Of course the longer a patient has been symptomatic when they show up at your clinic, the better the chance they will survive. But, as I said before, the primary health benefit of a patient going for treatment is not that they will get medical care and survive. The primary benefit is that they will not infect a slew of other people as they become viremic.
And sending a message to patients that the longer they delay seeking treatment the higher their chance of survival is “the opposite of the message we want to get out,” Roberts writes. He also notes other cases of bias operating during this outbreak. For example, he's heard over and over that this outbreak has lower fatality rates than those in the past. Roberts suspects that the truth lies in underreporting, relatives conducting secret burials, or more surveillance in urban areas than in rural ones.
Sean Casey, who is working as a team lead at an Ebola treatment unit in Liberia, has evidence that might back that up. His facility runs a burial site behind the treatment center, he said in an interview with Ebola Deeply:
When a patient dies, he or she is buried in our graveyard behind the ETU. The four ETUs in Monrovia cremate bodies, whereas the two rural ETUs have their own burial grounds. People much prefer to have their relatives buried. When somebody dies we call the family and we ask them if they want to come for the burial. If they do, then we keep the body overnight and then bury it the next day. They can have a service, but it doesn’t happen very often.

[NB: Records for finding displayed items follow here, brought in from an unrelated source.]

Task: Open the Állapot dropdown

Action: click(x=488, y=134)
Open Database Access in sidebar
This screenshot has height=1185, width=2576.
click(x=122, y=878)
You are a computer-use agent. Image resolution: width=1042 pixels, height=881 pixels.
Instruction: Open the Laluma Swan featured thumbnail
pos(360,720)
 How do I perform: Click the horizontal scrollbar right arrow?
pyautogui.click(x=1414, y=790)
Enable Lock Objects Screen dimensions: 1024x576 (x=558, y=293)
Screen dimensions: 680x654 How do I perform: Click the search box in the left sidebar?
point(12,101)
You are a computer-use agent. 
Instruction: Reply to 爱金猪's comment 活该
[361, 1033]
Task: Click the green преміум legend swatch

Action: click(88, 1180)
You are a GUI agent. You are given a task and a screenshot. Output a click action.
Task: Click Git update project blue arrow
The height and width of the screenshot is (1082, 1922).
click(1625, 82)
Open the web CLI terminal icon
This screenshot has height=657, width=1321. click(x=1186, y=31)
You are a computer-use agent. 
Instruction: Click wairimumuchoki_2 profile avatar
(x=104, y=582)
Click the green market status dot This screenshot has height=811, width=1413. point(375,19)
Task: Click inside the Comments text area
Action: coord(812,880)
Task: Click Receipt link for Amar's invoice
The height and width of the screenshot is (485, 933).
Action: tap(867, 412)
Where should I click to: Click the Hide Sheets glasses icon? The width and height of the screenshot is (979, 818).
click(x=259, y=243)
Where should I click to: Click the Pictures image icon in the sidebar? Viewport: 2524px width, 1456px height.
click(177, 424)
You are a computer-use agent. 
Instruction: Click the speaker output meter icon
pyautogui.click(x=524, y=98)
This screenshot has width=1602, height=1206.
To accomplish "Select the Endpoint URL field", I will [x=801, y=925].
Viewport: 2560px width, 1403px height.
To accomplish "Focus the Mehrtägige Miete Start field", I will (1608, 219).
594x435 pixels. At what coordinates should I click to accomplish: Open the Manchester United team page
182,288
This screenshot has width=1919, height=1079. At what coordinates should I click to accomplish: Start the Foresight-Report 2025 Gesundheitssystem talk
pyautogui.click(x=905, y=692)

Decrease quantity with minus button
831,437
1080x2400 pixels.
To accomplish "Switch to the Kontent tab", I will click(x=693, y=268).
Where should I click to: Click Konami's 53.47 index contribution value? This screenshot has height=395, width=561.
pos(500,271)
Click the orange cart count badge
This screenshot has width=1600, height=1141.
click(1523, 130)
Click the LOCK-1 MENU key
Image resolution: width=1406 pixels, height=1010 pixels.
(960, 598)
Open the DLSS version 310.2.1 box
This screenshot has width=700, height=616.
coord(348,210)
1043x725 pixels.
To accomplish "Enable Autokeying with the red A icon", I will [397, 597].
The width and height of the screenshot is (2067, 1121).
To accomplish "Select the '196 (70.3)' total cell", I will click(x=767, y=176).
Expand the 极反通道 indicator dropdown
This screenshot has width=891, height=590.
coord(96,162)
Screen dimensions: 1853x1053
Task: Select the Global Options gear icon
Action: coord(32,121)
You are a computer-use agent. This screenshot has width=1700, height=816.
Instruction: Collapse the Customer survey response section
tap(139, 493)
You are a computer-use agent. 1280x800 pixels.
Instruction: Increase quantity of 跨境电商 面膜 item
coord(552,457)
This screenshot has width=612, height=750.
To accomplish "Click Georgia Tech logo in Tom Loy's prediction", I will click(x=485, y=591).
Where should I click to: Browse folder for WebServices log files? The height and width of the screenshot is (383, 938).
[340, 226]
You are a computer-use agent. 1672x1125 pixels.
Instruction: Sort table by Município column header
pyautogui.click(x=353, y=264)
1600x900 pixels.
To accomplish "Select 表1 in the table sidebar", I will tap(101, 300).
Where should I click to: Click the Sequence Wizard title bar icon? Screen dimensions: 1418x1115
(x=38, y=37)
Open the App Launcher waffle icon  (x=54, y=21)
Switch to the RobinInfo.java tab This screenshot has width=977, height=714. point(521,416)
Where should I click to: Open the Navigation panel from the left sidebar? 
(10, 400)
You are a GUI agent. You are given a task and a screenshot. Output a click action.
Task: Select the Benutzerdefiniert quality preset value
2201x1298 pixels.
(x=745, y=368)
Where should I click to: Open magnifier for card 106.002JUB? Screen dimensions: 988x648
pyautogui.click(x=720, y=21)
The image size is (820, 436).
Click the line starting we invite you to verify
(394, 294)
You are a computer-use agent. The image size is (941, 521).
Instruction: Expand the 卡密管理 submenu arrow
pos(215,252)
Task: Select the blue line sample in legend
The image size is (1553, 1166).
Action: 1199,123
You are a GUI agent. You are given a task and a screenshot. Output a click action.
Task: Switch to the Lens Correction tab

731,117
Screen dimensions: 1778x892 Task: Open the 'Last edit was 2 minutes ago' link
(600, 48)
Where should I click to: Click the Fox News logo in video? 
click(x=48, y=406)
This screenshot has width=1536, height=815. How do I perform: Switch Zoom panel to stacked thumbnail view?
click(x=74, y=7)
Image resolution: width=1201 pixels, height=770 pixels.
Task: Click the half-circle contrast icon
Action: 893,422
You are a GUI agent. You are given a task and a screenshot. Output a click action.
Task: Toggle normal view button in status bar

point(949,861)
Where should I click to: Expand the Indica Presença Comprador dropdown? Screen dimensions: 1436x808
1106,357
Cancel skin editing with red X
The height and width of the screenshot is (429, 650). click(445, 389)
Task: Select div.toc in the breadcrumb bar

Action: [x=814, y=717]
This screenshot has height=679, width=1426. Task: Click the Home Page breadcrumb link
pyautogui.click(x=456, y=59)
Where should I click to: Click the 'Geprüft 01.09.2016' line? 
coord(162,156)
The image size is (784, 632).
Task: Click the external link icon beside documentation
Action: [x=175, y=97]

Mr. Casey said his team has seen "a slight dip in caseload," however, "a slowing of the infection rate isn't necessarily a good thing. It might mean that people aren't coming forward. Many ETUs have scaled up cremations instead of burials, and some people might be scared away by that ...
"But it's always difficult to tell what's happening with an epidemic as you're looking at it; it's much easier retrospectively."